# [What is asked]
Copy out every line of the material below word for word, changing nothing.

# [Task inputs]
════════════════
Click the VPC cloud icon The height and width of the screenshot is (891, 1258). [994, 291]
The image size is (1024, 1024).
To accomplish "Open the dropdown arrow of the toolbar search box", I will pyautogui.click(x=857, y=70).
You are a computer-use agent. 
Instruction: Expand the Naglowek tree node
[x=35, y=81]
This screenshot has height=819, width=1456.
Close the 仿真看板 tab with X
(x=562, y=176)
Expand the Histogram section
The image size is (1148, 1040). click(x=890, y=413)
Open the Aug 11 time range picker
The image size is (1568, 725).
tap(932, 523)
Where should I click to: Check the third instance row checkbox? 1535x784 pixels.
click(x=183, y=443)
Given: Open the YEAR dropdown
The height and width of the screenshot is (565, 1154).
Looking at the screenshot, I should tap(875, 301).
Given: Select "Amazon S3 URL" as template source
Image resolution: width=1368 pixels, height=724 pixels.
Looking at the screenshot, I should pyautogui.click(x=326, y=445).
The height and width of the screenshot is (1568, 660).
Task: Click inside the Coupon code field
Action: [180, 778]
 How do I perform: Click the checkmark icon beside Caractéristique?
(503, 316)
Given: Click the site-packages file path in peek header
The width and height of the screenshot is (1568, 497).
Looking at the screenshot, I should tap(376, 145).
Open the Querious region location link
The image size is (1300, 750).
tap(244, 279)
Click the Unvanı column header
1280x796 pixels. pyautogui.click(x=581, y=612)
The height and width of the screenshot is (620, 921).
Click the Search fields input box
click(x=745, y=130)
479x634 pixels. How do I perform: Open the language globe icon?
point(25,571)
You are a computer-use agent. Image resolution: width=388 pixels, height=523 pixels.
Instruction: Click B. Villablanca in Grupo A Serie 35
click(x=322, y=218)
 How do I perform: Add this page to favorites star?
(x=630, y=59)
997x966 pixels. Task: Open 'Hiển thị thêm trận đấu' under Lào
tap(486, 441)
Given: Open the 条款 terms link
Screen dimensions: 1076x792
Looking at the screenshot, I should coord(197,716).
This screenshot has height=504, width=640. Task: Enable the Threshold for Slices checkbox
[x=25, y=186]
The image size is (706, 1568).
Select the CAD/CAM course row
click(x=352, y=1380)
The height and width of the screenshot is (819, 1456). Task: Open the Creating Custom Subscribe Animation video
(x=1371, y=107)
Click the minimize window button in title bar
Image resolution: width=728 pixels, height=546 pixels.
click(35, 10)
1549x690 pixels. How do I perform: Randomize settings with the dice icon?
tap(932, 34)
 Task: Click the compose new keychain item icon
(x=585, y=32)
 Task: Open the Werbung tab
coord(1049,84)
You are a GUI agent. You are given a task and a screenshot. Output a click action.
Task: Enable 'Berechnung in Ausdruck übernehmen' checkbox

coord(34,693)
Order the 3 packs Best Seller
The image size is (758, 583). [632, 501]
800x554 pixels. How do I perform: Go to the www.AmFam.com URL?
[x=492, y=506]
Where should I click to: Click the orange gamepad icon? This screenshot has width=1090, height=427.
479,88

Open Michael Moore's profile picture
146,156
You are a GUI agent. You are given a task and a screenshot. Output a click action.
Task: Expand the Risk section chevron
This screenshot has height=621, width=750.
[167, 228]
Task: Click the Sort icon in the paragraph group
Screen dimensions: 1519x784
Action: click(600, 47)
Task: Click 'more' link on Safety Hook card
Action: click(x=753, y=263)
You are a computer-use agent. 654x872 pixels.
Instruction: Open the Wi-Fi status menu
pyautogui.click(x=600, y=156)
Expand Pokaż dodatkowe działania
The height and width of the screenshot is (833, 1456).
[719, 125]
════════════════
# [Solution to this exercise]
Click the VPC cloud icon The height and width of the screenshot is (891, 1258). [994, 291]
The image size is (1024, 1024).
To accomplish "Open the dropdown arrow of the toolbar search box", I will pyautogui.click(x=857, y=70).
You are a computer-use agent. 
Instruction: Expand the Naglowek tree node
[x=35, y=81]
This screenshot has height=819, width=1456.
Close the 仿真看板 tab with X
(x=562, y=176)
Expand the Histogram section
The image size is (1148, 1040). click(x=890, y=413)
Open the Aug 11 time range picker
The image size is (1568, 725).
tap(932, 523)
Where should I click to: Check the third instance row checkbox? 1535x784 pixels.
click(x=183, y=443)
Given: Open the YEAR dropdown
The height and width of the screenshot is (565, 1154).
Looking at the screenshot, I should tap(875, 301).
Given: Select "Amazon S3 URL" as template source
Image resolution: width=1368 pixels, height=724 pixels.
Looking at the screenshot, I should pyautogui.click(x=326, y=445).
The height and width of the screenshot is (1568, 660).
Task: Click inside the Coupon code field
Action: [180, 778]
 How do I perform: Click the checkmark icon beside Caractéristique?
(503, 316)
Given: Click the site-packages file path in peek header
The width and height of the screenshot is (1568, 497).
Looking at the screenshot, I should tap(376, 145).
Open the Querious region location link
The image size is (1300, 750).
tap(244, 279)
Click the Unvanı column header
1280x796 pixels. pyautogui.click(x=581, y=612)
The height and width of the screenshot is (620, 921).
Click the Search fields input box
click(x=745, y=130)
479x634 pixels. How do I perform: Open the language globe icon?
point(25,571)
You are a computer-use agent. Image resolution: width=388 pixels, height=523 pixels.
Instruction: Click B. Villablanca in Grupo A Serie 35
click(x=322, y=218)
 How do I perform: Add this page to favorites star?
(x=630, y=59)
997x966 pixels. Task: Open 'Hiển thị thêm trận đấu' under Lào
tap(486, 441)
Given: Open the 条款 terms link
Screen dimensions: 1076x792
Looking at the screenshot, I should coord(197,716).
This screenshot has height=504, width=640. Task: Enable the Threshold for Slices checkbox
[x=25, y=186]
The image size is (706, 1568).
Select the CAD/CAM course row
click(x=352, y=1380)
The height and width of the screenshot is (819, 1456). Task: Open the Creating Custom Subscribe Animation video
(x=1371, y=107)
Click the minimize window button in title bar
Image resolution: width=728 pixels, height=546 pixels.
click(35, 10)
1549x690 pixels. How do I perform: Randomize settings with the dice icon?
tap(932, 34)
 Task: Click the compose new keychain item icon
(x=585, y=32)
 Task: Open the Werbung tab
coord(1049,84)
You are a GUI agent. You are given a task and a screenshot. Output a click action.
Task: Enable 'Berechnung in Ausdruck übernehmen' checkbox

coord(34,693)
Order the 3 packs Best Seller
The image size is (758, 583). [632, 501]
800x554 pixels. How do I perform: Go to the www.AmFam.com URL?
[x=492, y=506]
Where should I click to: Click the orange gamepad icon? This screenshot has width=1090, height=427.
479,88

Open Michael Moore's profile picture
146,156
You are a GUI agent. You are given a task and a screenshot. Output a click action.
Task: Expand the Risk section chevron
This screenshot has height=621, width=750.
[167, 228]
Task: Click the Sort icon in the paragraph group
Screen dimensions: 1519x784
Action: click(600, 47)
Task: Click 'more' link on Safety Hook card
Action: click(x=753, y=263)
You are a computer-use agent. 654x872 pixels.
Instruction: Open the Wi-Fi status menu
pyautogui.click(x=600, y=156)
Expand Pokaż dodatkowe działania
The height and width of the screenshot is (833, 1456).
[719, 125]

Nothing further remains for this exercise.